Renewable Energy Trends 2018
The renewable energy industry is booming. As the negative impacts of fossil fuels and climate change are becoming more widely understood, businesses and individuals are increasingly making the switch to alternative energy.
Renewable energy sources such as solar are not limited to the environmentally conscious; they also provide huge financial benefits and allow people to regain control over their energy consumption and bills.
The amount of solar installed worldwide grew by 50% between 2016 and 2017, with the total capacity rising to 305GW, compared to 50GW in 2010 and almost nothing at the beginning of the millennium.
This trend doesn’t appear to be slowing down either, as prices continue to drop and technology advances, 2018 is forecast to be another record-breaking year for solar in particular.
Here are some renewable energy trends to watch out for over the next year.
Renewables will create more jobs
According to the International Renewable Energy Agency (IRENA), the renewable energy industry employed 9.8 million people globally last year. This figure has steadily increased since 2012 when just over 7 million people were employed in the industry.
IRENA Director-General Adnan Z. Amin suggests that “renewables are directly supporting broader socio-economic objectives, with employment creation increasingly recognised as a central component of the global energy transition. As the scales continue to tip in favour of renewables, we expect that the number of people working in the renewables sector could reach 24 million by 2030, more than offsetting fossil-fuel job losses and becoming a major economic driver around the world.”
Since 2016 solar energy has been leading the way in renewable employment with 3.1 million jobs, mainly in China, the United States and India. In the US, jobs in solar increased 17 times faster than the overall economy, growing 24.5% from the previous year.
Erik Solheim, the head of UN Environment, argues that as well as the increased availability of jobs, renewables will deliver “better quality jobs and better-paid jobs.”
Investment in renewables will continue to grow
Last year was the eighth in a row that global investment in renewables exceeded $200 billion; with a large majority of these investments being attributed to the ever-falling price of solar energy.
China is currently leading the way in renewable energy investment, contributing 45% of the total global investment last year. The solar boom in China, in particular, was extraordinary in 2017 with some 53GW installed (more than the whole world market as recently as 2014), and solar investment of $86.5 billion, up 58%.
“The extraordinary surge in solar investment shows how the global energy map is changing and, more importantly, what the economic benefits are of such a shift” Erik Solheim.
Whilst China and other developing nations are continuing to invest heavily in renewables, a trend in more developed countries has shown that investments are beginning to slow down. This has been particularly prominent in areas such as the UK, Germany and Japan.
The price of solar will continue to drop
The low cost of solar is a major driving factor in it’s increased adoption and means the average payback period of a system is only around four years.
The global weighted average levelised cost of electricity (LCOE) of utility-scale solar PV has seen a 73% decrease since 2010, falling to USD 0.10/kWh for new projects commissioned in 2017.
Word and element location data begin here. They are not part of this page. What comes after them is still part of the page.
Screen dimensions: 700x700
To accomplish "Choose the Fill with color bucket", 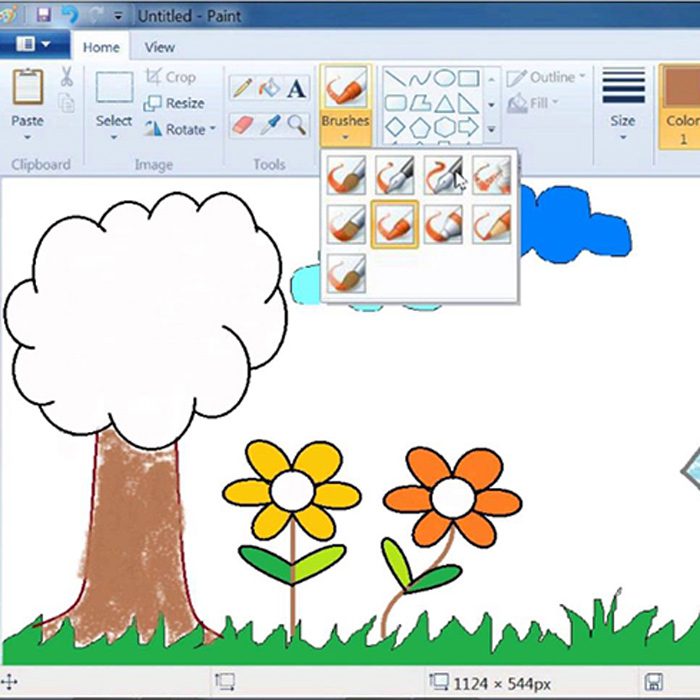I will [x=269, y=88].
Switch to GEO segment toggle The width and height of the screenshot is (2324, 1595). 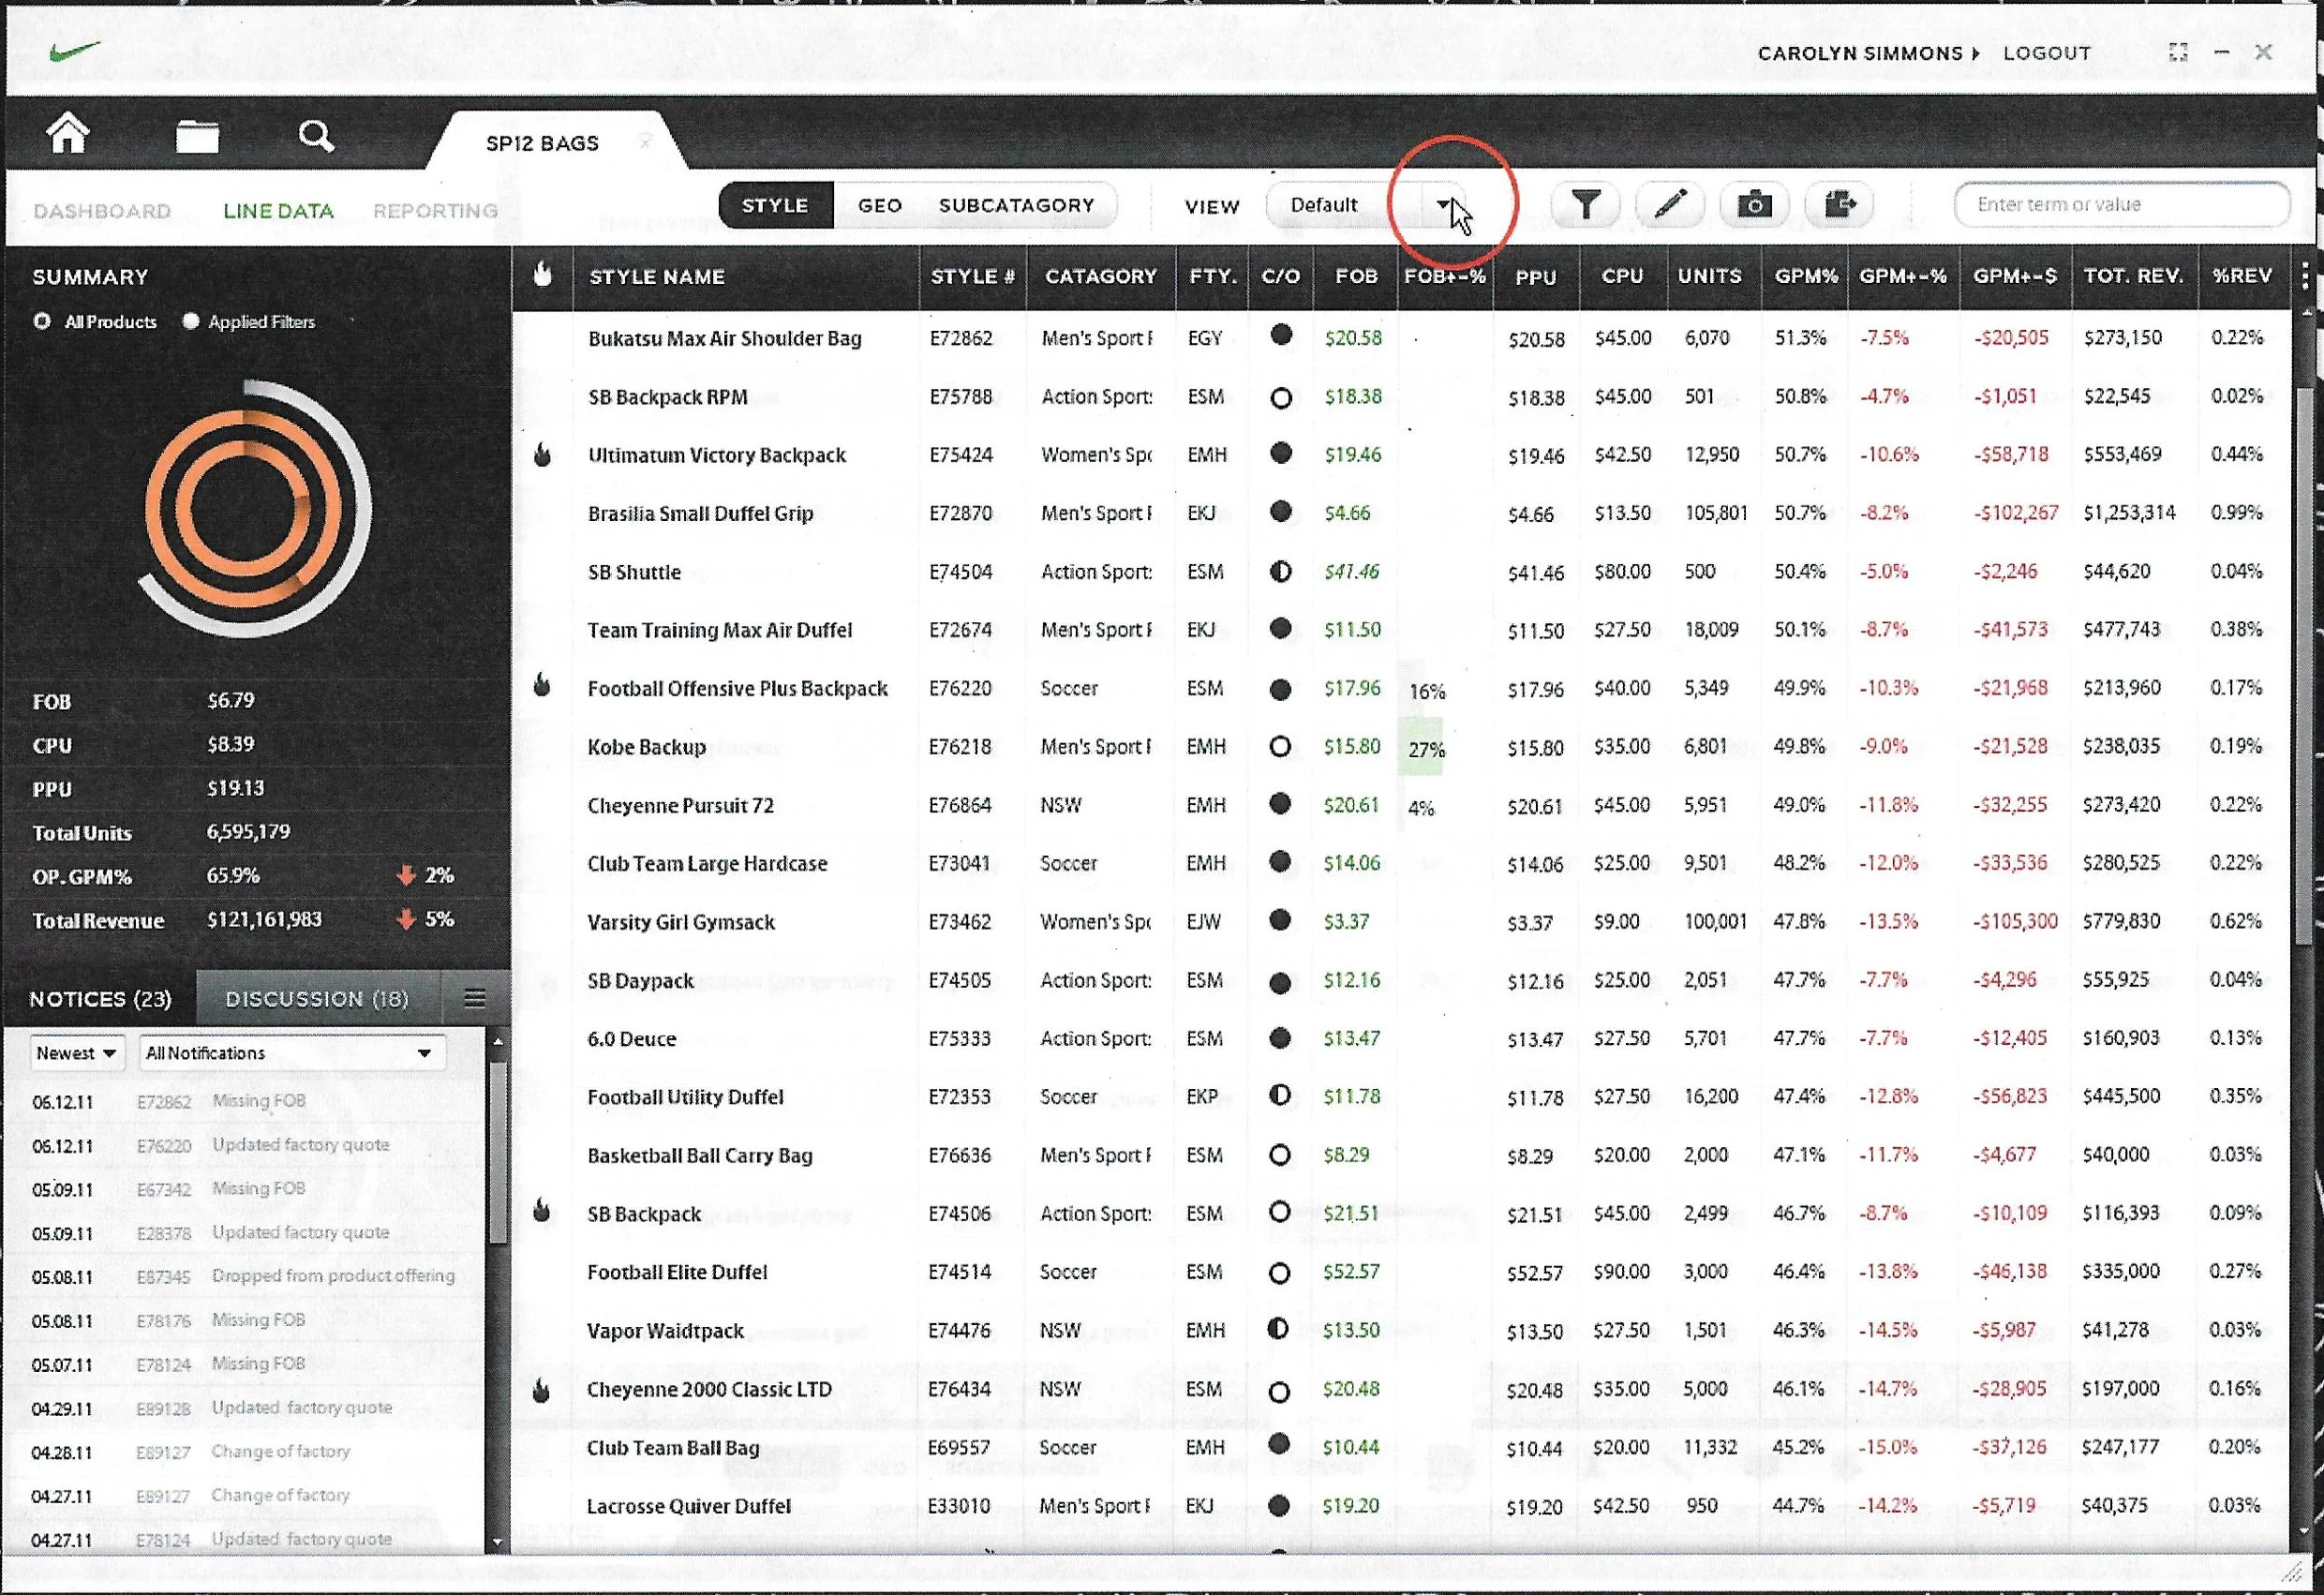(x=880, y=205)
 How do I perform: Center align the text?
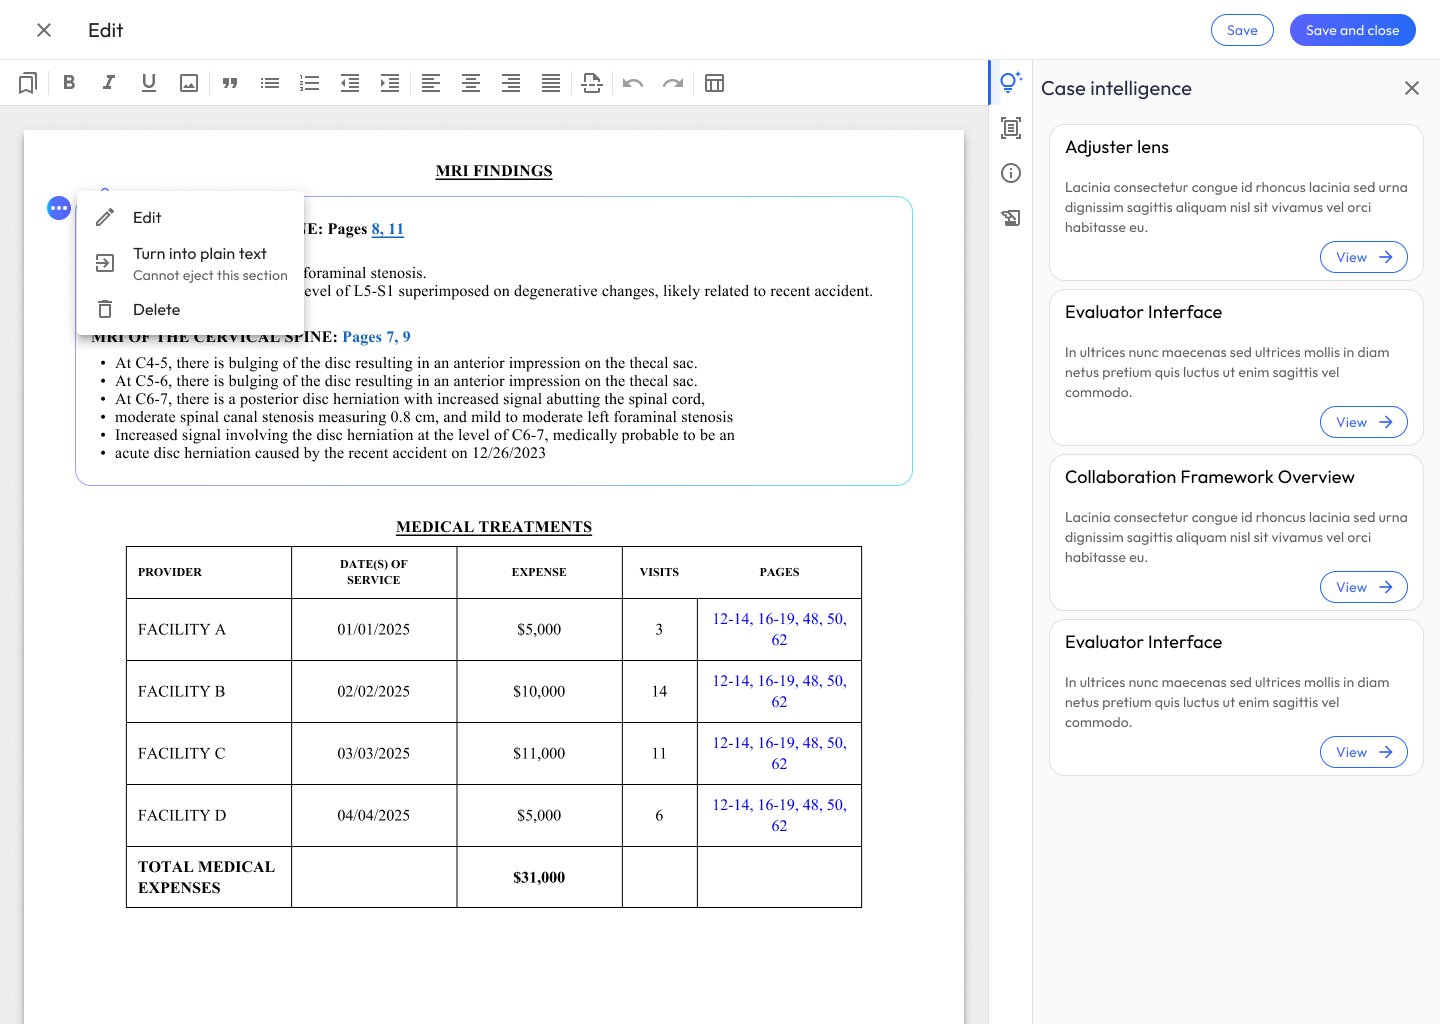(471, 83)
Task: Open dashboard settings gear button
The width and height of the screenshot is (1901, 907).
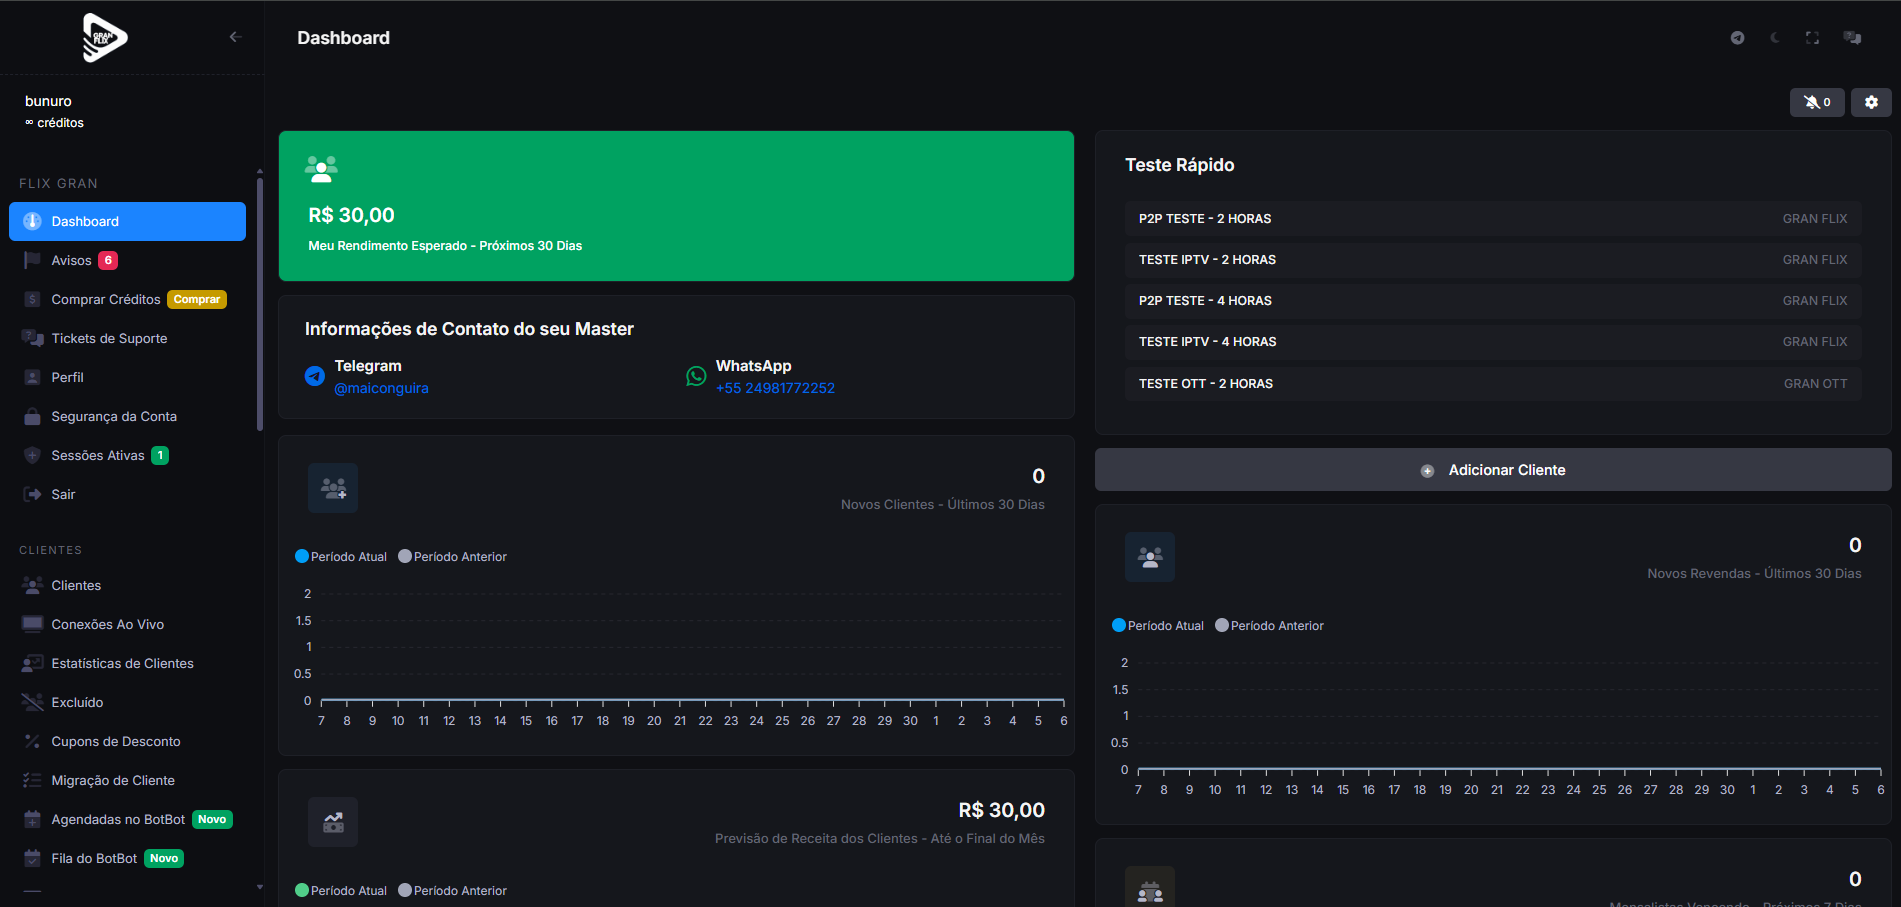Action: tap(1871, 102)
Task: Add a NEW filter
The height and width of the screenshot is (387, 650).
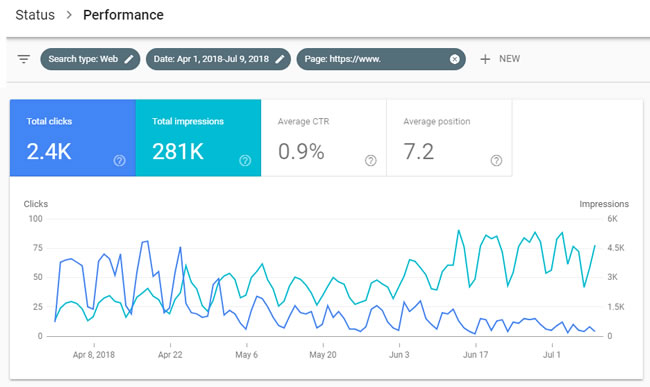Action: coord(500,59)
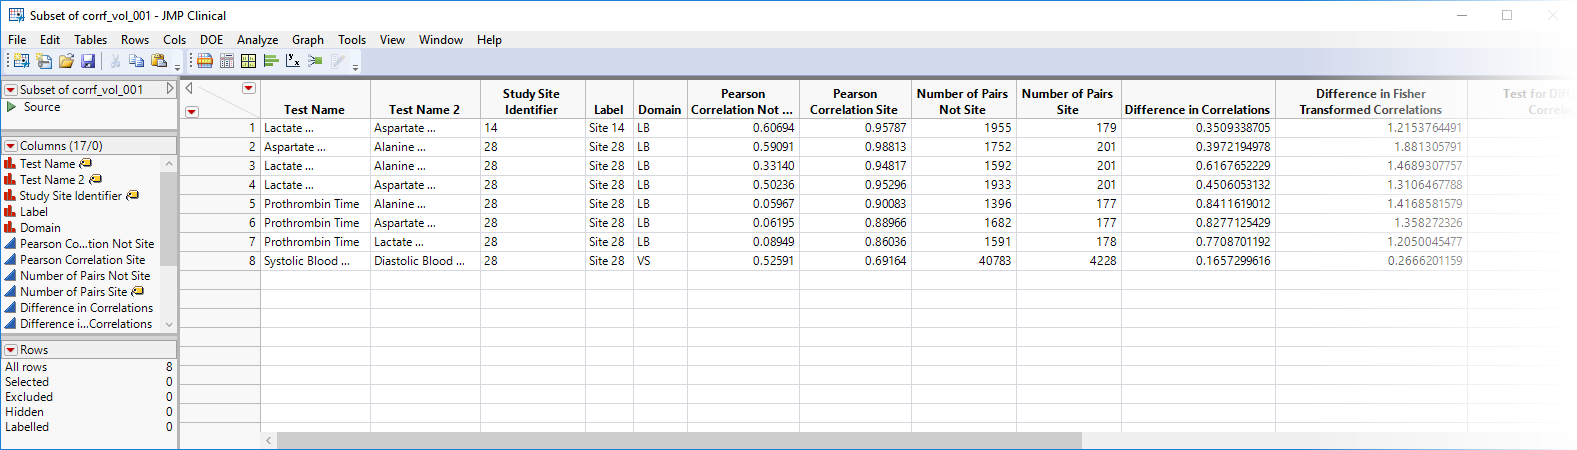Collapse the side panels with left triangle
Screen dimensions: 1577x450
[189, 88]
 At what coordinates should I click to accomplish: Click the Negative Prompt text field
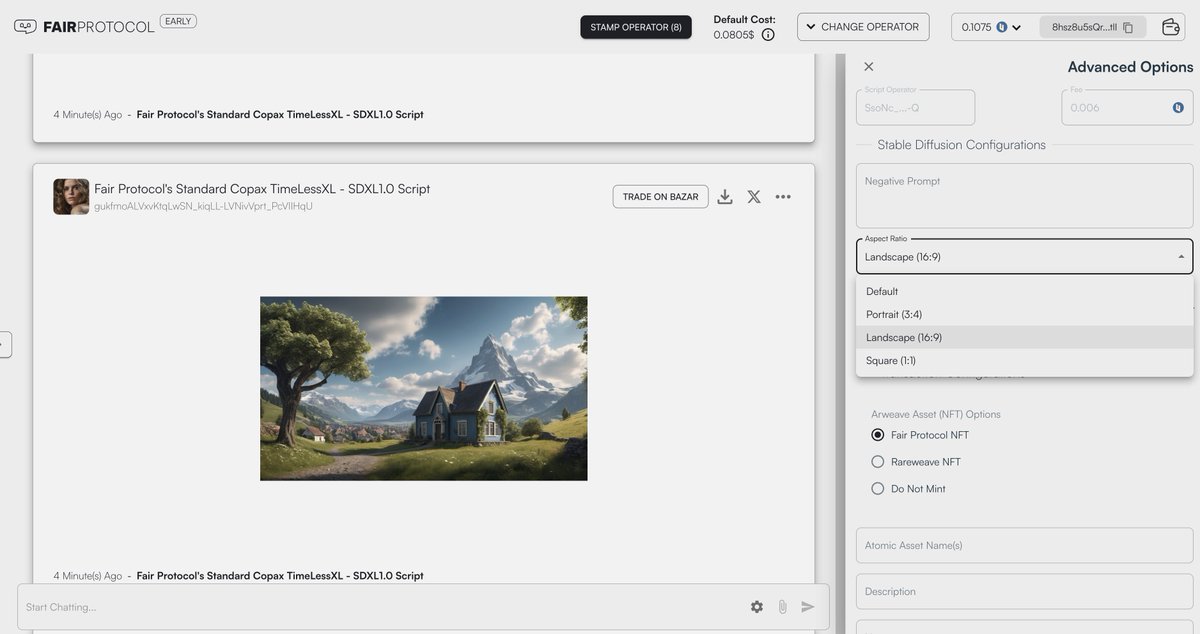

As developing countries such as China and India continue to intensify their renewable energy efforts and become more mainstream, prices are likely to be driven down further due to increased competition, technological advancements and the availability of experienced project developers.
The solar boom is here to stay
Solar power has seen a global boom over recent years, rising to prominence in 2017, as the world installed 98GW of new solar power projects. This massive increase in solar use far outweighed the net additions of coal, gas and nuclear plants put together last year.
Alongside the falling price of solar and the increased level of awareness for environmental issues, the rising cost of electricity has been a large contributor to this boom.
Nobuo Tanaka, Executive Director of the International Energy Agency (IEA) made a statement suggesting that “the era of cheap oil is over.” Most new oil fields are now offshore or smaller than past years, making it harder to extract the oil and meet the rising global demand.
Whilst “oil resources might be plentiful…there can be no guarantee that they will be exploited quickly enough to meet the level of demand,” the IEA report said.
As the world prepares for the price of electricity to soar, solar energy will be the answer for many individuals and businesses to keep running costs down and minimise their carbon footprint.